I nodded, offering no reply, and made a move to the steps that led down to my seat.
“Enjoy,” she murmured to my back.
“Thank you,” I returned, not glancing at her when I did.
I moved to my seat, stowed my clutch, took a sip of my drink and then pulled out my phone to check email and otherwise kill time while the women finished their scene.
The club, obviously, was a sex club. Intensely private and relatively secret (“relatively” because they had to be known to attract members), it was independently owned.
All players in all scenes were freelance, auditioned and paid well.
There was a member section which had an entry from the street, but, like VIPs, all members needed to pass a vetting process, pay a yearly membership fee but also pay an hourly or nightly viewing fee. Non-VIPs could show when they wished without a booking, paid for their drinks at the bar and sat in a common viewing area with their brethren.
The scenes were played out on the upper floor. The lower floor for non-VIPs was simply a nightclub. There was music, liquor, dancing and men and women behind screens performing dances that hinted at the real thing, that real thing being something that could be found beyond security up a set of hidden stairs.
Obviously, there was also the VIP section, which had its own entry and a higher level of service, providing much more discretion and vastly superior accommodation.
The owners paid Benito Valenzuela for protection and assistance in making certain the club was not discovered by law enforcement.
This protection was at one time paid to Marcus Sloan. Seven years ago, in the days when Sloan was still acknowledging my father’s existence, he’d sold that protection to us. This was why I knew of the club.
In a brutal takeover that meant we lost one man and two more were injured, three years ago, Valenzuela had taken over.
After that, I continued my membership because it continued services I appreciated at a caliber that was more than acceptable. I did this even if the club was under Valenzuela’s umbrella.
Benito Valenzuela was not the most couth individual on the planet. In fact, he was one of the foulest people I’d ever met. He reminded me of my grandfather, including the fact he’d convinced himself he was the opposite of vile when he was not.
My father and my sister didn’t know I continued to belong. Neither would be pleased, though it would be Dad, as usual, whose displeasure would be communicated in a way that I would have no choice but to desist doing something he did not like.

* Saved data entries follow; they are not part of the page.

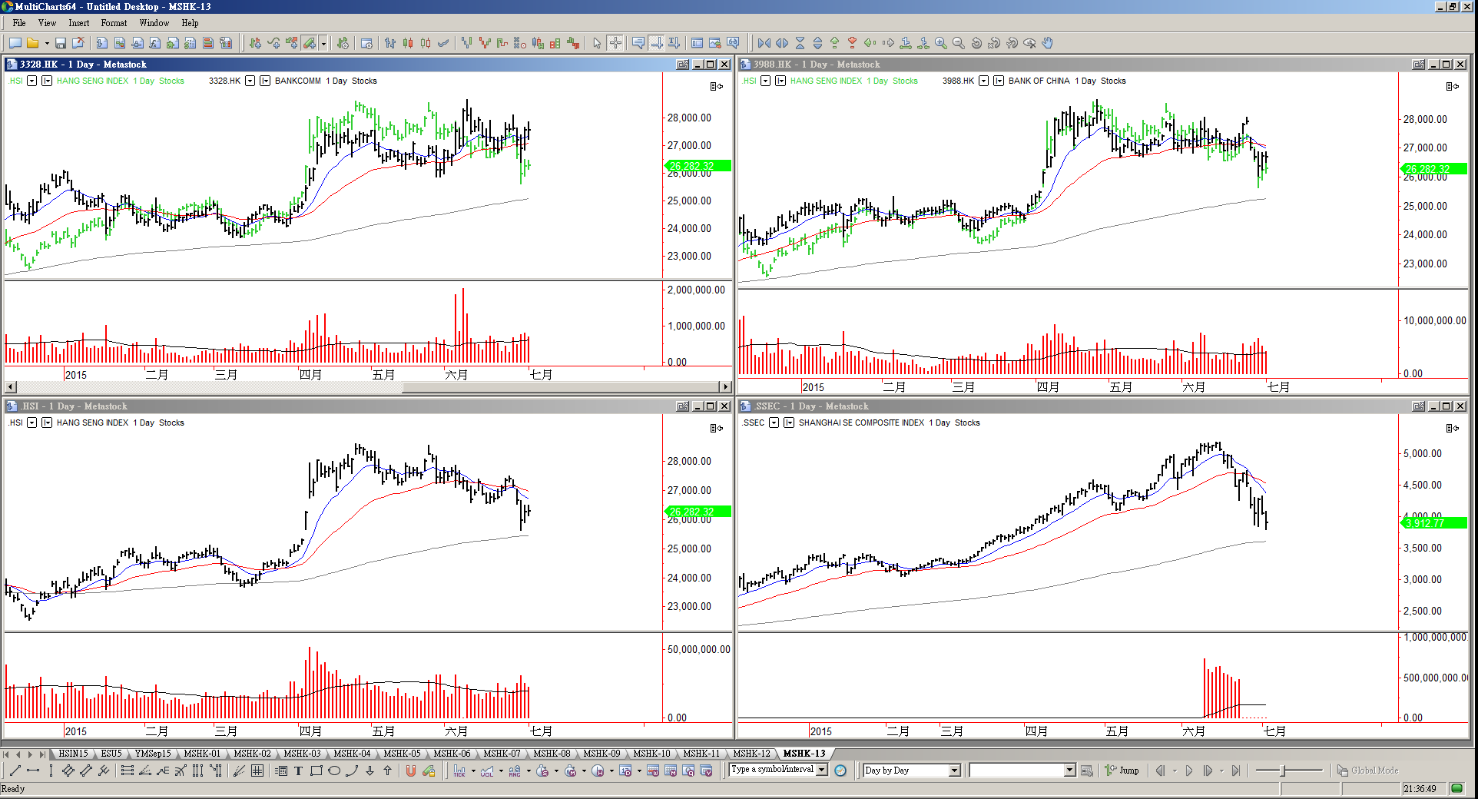Select the hand pan tool
1478x812 pixels.
tap(1047, 43)
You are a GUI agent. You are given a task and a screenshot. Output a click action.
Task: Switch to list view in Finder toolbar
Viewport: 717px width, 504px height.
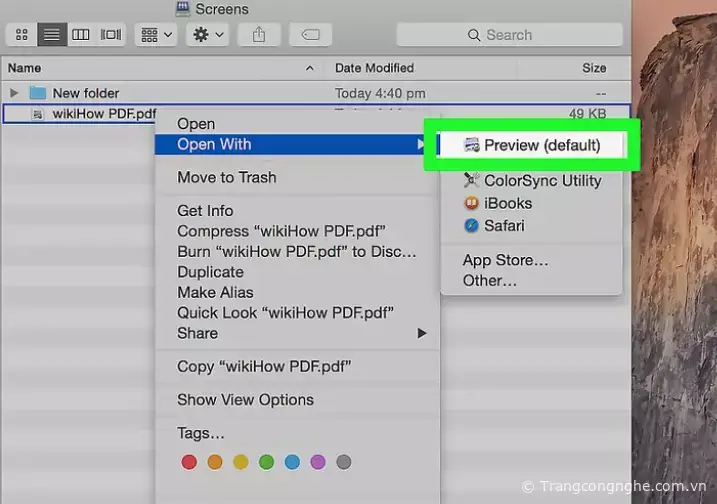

But in my life where I had very little I enjoyed and absolutely nothing I looked forward to, the club served a variety of purposes.
It was a secret defiance to my father, and even my mother, the former who would be furious if he knew I went there, the latter would be horrified.
It was also mine.
Mine.
Georgie didn’t go there. Dad didn’t. None of our men went for fear of Dad’s (or Georgie’s) displeasure. And certainly none of my legitimate colleagues or acquaintances went there.
So I could go and not run into anyone who encroached in my life.
A life that was less of a life and more of a world.
I understood there was a real world. I knew it existed beyond the bounds of the world in which I lived. But the boundaries of my world, or more aptly put, the bonds, meant it seemed alien to me. There but not there. On the cusp of my existence but as unattainable as Mars.
This meant the club—what I did there, what I saw, what it made me feel, the time I spent, everything there—was mine. Just mine.
I didn’t have that. Not in any other part of my life. In truth, my father had only just four years ago stopped approving every clothing and accessory item I bought to wear in the pursuit of Shade business. Although I was now free to clothe myself, that freedom was significantly lacking in every other aspect of my life.
Further, I liked watching. There were some scenes that did nothing for me, like the current one playing out. There were other times nothing caught my attention.
And there were times when a scene or a player did catch my attention.
But the bottom line was that the club still was a place I could be that was my own. I could enjoy a drink, relax, and for a few hours be away from everything and just be…me.
And if there was a scene I liked, it would set me up for much more pleasurable things later.
Of course, I was giving myself these pleasurable things. But pleasure was pleasure and I didn’t have a lot of that either so I was happy to take what I could get.
As the cunnilingus was unfortunately reciprocated, making the scene last longer than expected, I discovered I didn’t have much email and therefore enjoyed the mindlessness of several games of solitaire on my phone when the dimness of the window and the lack of sounds caught my notice.
I looked to the window to see they’d darkened it in preparation for the next scene just as I heard the door behind me open.